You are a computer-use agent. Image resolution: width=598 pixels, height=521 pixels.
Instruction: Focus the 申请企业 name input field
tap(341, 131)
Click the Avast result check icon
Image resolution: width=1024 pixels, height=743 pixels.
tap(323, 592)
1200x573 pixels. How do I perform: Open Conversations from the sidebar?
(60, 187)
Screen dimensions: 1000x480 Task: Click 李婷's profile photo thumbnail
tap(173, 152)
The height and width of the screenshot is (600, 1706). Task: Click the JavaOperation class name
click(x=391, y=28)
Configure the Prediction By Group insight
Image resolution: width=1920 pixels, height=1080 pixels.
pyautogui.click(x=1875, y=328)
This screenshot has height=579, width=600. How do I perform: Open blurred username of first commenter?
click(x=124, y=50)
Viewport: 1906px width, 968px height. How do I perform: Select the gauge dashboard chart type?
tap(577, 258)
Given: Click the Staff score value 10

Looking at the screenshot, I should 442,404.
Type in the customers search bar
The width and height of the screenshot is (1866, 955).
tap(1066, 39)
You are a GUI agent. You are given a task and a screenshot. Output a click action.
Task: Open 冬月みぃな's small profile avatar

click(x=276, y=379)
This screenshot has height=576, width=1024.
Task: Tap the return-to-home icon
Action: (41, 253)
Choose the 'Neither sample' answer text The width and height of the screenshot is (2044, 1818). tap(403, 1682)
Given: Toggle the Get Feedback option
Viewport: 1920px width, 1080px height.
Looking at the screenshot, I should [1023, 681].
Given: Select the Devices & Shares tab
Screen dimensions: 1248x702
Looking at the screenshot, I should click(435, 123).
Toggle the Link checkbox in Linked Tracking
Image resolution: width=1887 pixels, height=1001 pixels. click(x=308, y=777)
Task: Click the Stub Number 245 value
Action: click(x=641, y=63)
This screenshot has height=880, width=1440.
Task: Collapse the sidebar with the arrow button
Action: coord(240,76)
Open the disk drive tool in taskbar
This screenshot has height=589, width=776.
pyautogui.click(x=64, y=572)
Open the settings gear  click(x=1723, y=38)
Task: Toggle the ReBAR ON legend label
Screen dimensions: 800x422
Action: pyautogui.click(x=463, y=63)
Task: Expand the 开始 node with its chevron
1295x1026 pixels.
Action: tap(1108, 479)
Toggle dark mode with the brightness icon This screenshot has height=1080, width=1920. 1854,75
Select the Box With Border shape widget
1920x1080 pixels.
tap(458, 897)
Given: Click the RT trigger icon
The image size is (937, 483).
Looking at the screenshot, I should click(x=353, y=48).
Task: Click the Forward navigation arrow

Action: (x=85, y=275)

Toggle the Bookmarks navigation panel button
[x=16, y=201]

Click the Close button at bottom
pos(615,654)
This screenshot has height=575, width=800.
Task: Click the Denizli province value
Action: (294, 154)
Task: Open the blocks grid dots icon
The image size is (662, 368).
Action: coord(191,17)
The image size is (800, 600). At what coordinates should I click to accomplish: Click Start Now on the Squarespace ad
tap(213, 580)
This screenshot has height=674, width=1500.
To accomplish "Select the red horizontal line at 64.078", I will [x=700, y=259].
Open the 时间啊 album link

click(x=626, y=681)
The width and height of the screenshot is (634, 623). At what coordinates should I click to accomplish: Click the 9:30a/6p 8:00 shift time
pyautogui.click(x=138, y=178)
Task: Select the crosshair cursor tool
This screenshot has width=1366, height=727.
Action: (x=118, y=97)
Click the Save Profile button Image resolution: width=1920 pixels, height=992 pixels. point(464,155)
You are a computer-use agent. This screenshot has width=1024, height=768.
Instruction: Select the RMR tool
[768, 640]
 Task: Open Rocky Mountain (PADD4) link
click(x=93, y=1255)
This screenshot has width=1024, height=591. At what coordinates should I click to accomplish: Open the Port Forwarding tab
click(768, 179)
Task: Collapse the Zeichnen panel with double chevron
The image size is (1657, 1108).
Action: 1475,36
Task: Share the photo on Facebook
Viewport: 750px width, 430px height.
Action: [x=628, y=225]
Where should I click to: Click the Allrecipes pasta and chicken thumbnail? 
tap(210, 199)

- REQUIREMENT:
Swap "brightness icon" for "moon icon" in the part of the data that opens with the line containing "Task: Expand the 开始 node with its chevron" and closes with the line containing "Action: (x=85, y=275)". Give only those lines again, with everything else left unchanged.

- EXPECTED ANSWER:
Task: Expand the 开始 node with its chevron
1295x1026 pixels.
Action: tap(1108, 479)
Toggle dark mode with the moon icon This screenshot has height=1080, width=1920. 1854,75
Select the Box With Border shape widget
1920x1080 pixels.
tap(458, 897)
Given: Click the RT trigger icon
The image size is (937, 483).
Looking at the screenshot, I should click(x=353, y=48).
Task: Click the Forward navigation arrow

Action: (x=85, y=275)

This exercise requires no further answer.